Entretanto, a Fiolax, fábrica de componentes da qual Pelé era sócio, estava com dificuldades, devendo milhões de dólares. O que fazer? “Voltar a jogar.”

“A Juventus e o Real Madri estavam dispostos a pagar 26 milhões de dólares. O Milan e o América, do México, também mostraram interesse”, conta Pelé. Júlio Mazzei, seu grande amigo, sugeriu que o Rei reconsiderasse a proposta do Cosmos, que, feita em 1971, “continuava de pé”.

Pelé finalmente decidiu: iria jogar nos Estados Unidos. “Quando me aposentei, algo dentro de mim morreu. Jogar futebol de novo seria uma terapia”, diz o craque que, de alguma maneira, é uma espécie de “fim da história” do futebol.

A história do futebol se divide em a. P. e d. P. Antes e depois de Pelé. Di Stéfano, Garrincha, Puskas, Maradona, Messi, Eusébio, Rivellino, Gérson, Tostão, e vários outros, jogavam uma enormidade (Messi ainda joga).

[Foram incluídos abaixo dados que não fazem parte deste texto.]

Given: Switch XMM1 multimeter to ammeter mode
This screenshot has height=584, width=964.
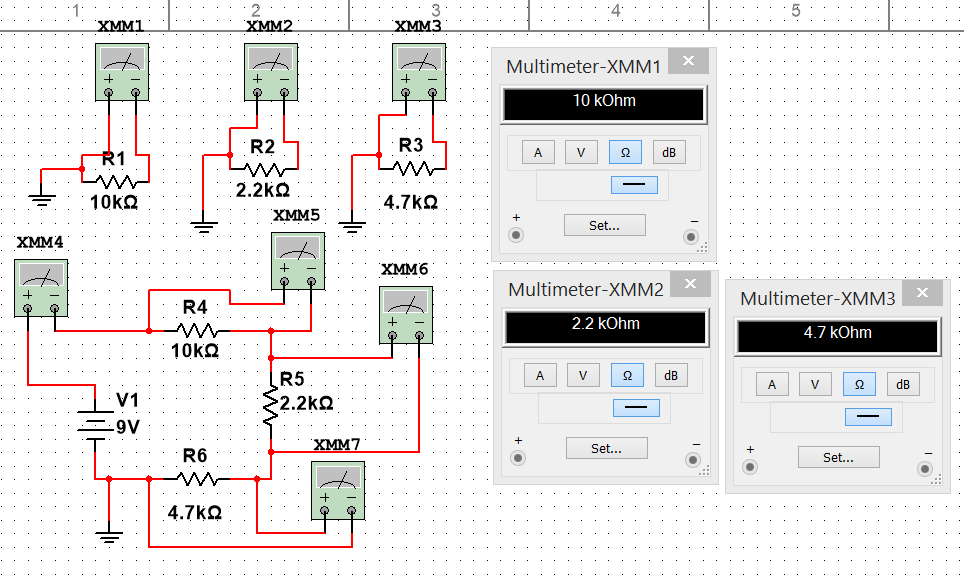Looking at the screenshot, I should tap(537, 152).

Porém, nenhum — repetindo: n-e-n-h-u-m — se aproxima de Pelé, que, de alguma maneira, é Deus e Zeus. O craque, como Balzac e o café, não passará, porque, como Machado de Assis e Graciliano Ramos, é tão moderno quanto eterno. Ele é o Carlos Drummond de Andrade do futebol: gênio.

Pelé-Edson morreu no dia 29 de dezembro de 2022, aos 82 anos.

[A base deste texto, o terceiro de uma série, é o livro ‘Pelé — A Autobiografia” (Sextante, 299 páginas, tradução de Henrique Amat), de Pelé, com redação de Alex Bellos e Orlando Duarte.]